(Stored items)
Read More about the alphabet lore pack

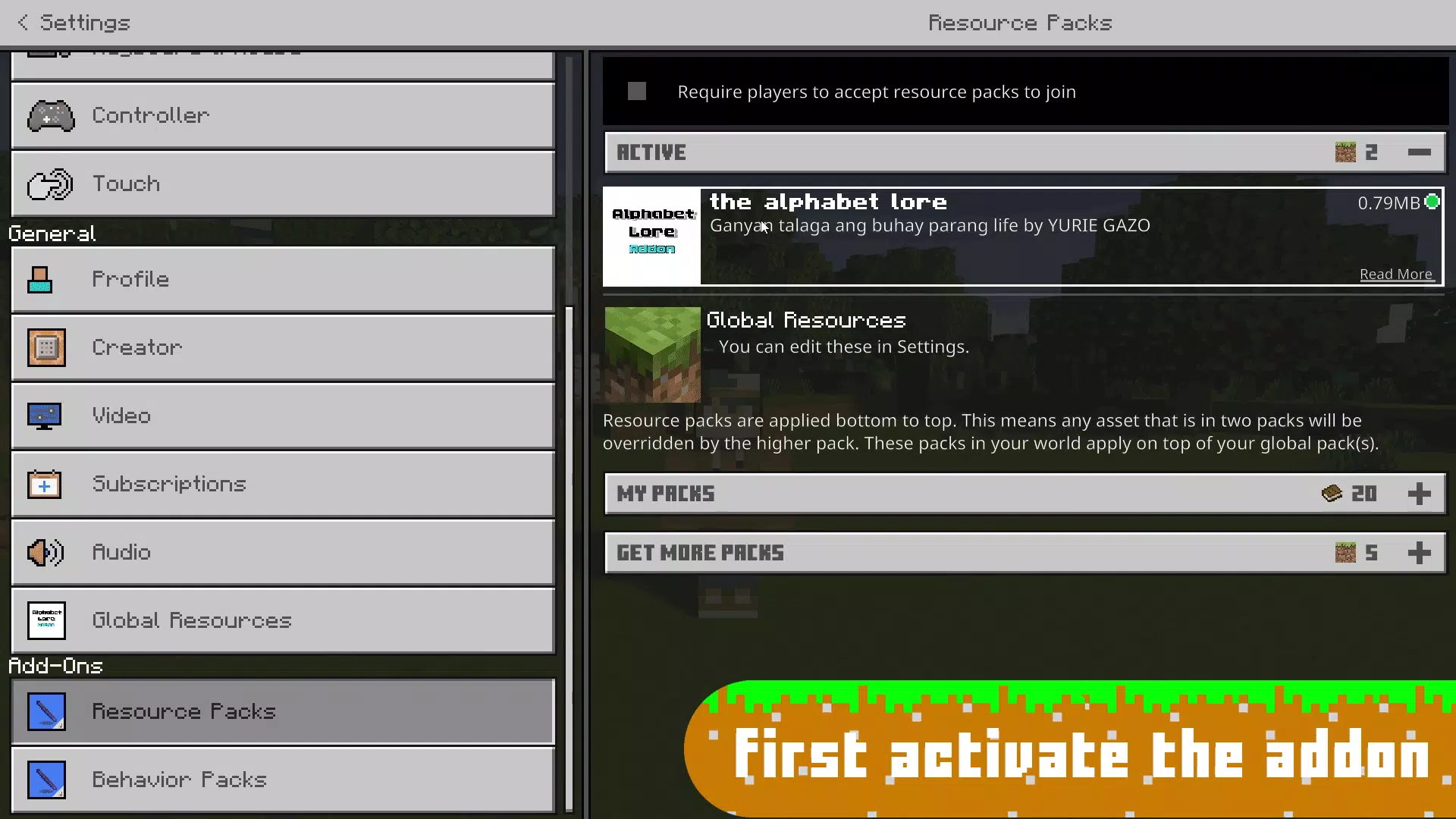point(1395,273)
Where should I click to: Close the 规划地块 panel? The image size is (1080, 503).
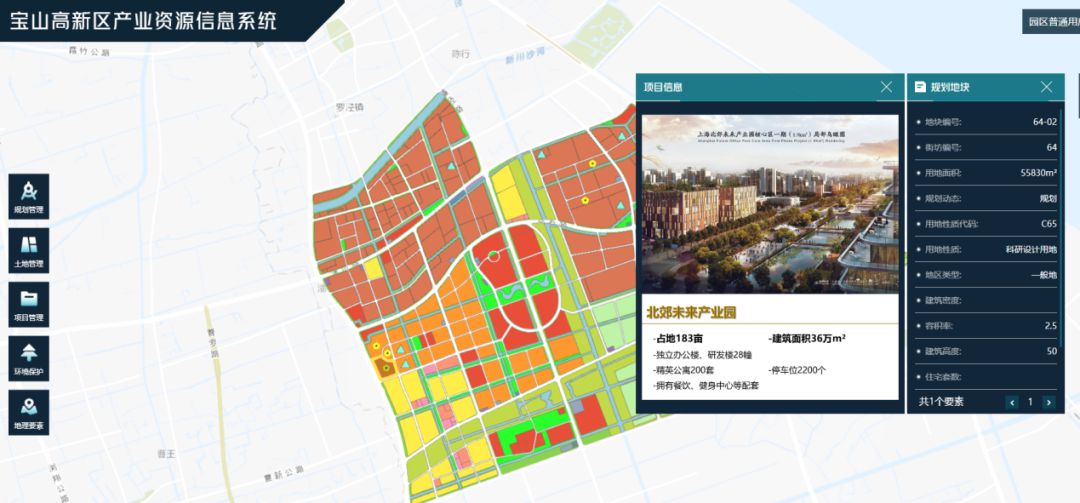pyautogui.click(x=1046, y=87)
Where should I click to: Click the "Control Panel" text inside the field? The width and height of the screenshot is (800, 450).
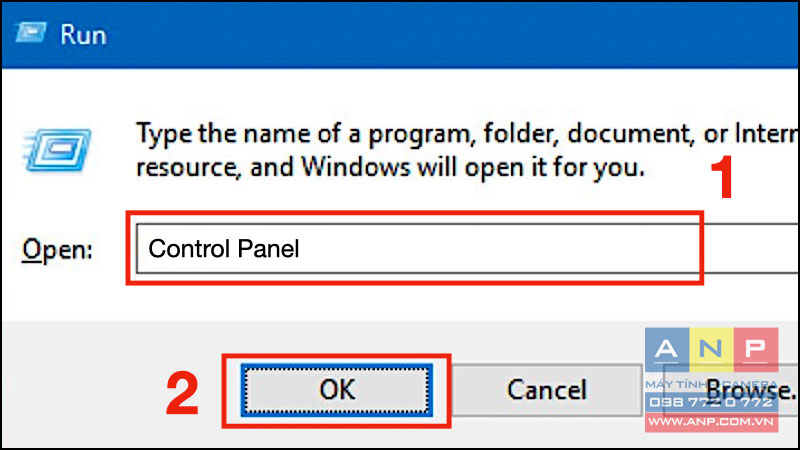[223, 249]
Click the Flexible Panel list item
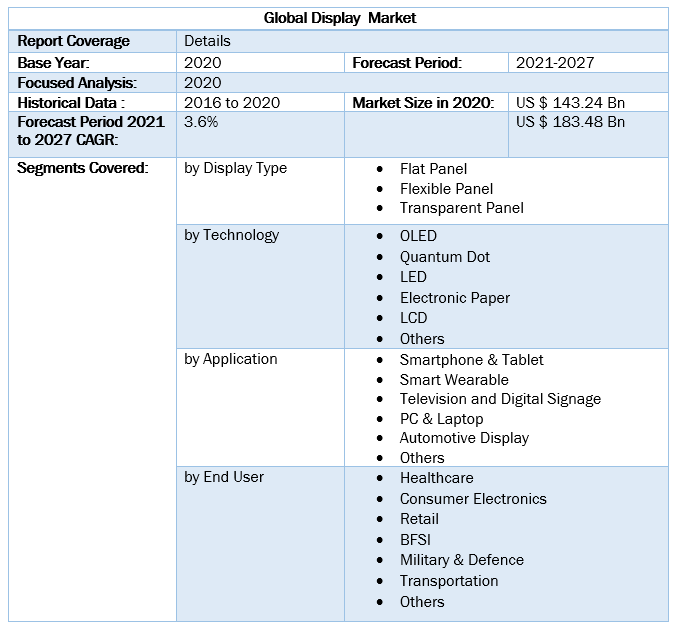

** Prompt **
In the records, the line containing "Where should I click to: Close" starts the span and the final line ends it. Output exactly that span, both ends included, with no pictures and nothing else.

** Result of this exercise **
Where should I click to: Close the 规划地块 panel? The image size is (1080, 503).
pyautogui.click(x=1046, y=87)
Where should I click to: Click the "Control Panel" text inside the field? The width and height of the screenshot is (800, 450).
[223, 249]
Click the Flexible Panel list item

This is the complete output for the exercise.